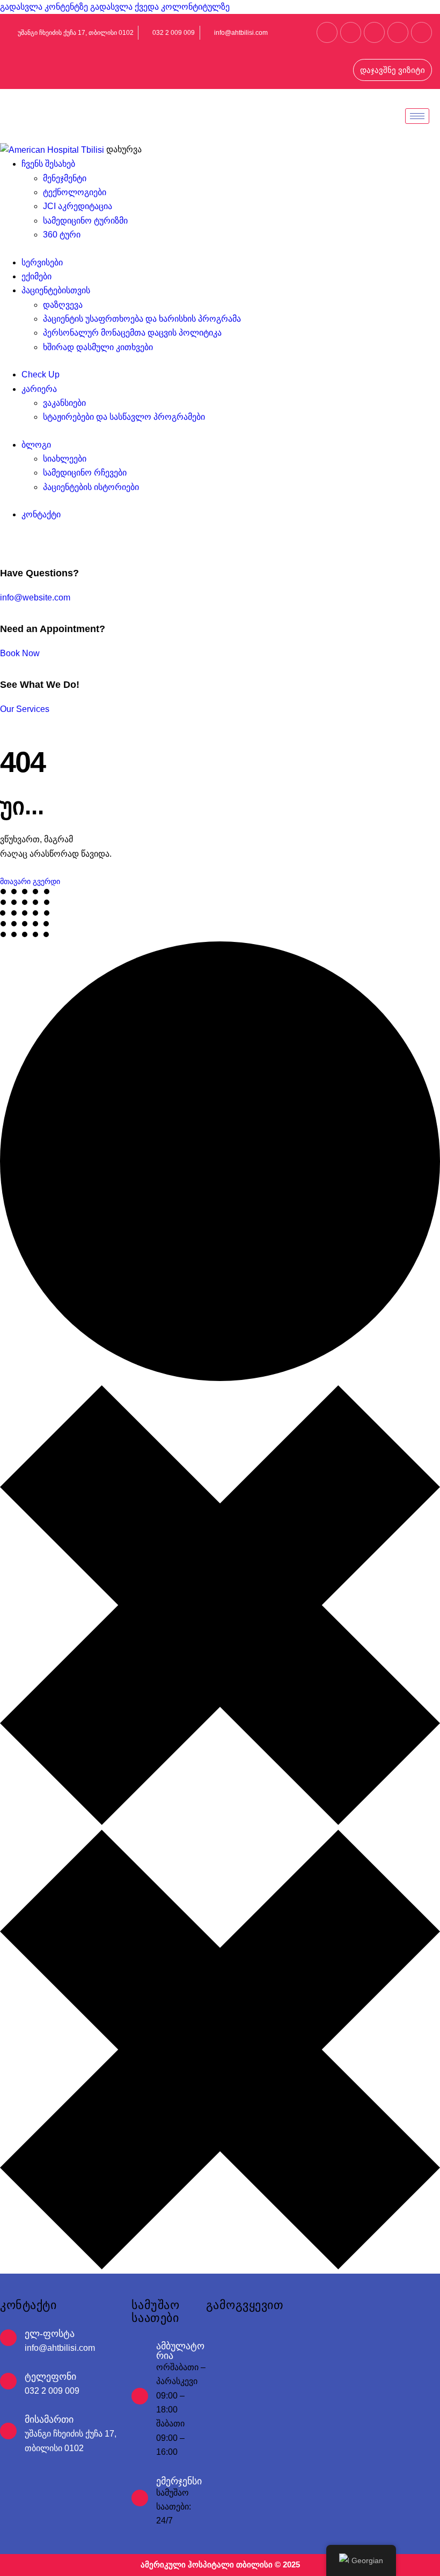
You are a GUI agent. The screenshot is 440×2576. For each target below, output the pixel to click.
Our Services (24, 709)
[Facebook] (327, 32)
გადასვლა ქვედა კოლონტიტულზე (160, 6)
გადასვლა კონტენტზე (44, 6)
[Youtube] (397, 32)
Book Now (20, 653)
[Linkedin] (350, 32)
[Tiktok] (421, 32)
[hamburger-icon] (417, 116)
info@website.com (35, 597)
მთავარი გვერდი (30, 881)
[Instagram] (374, 32)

● ● ●

Work instruction: Show each line of the material above where "გადასვლა" occurs.

Output:
გადასვლა ქვედა კოლონტიტულზე (160, 6)
გადასვლა კონტენტზე (44, 6)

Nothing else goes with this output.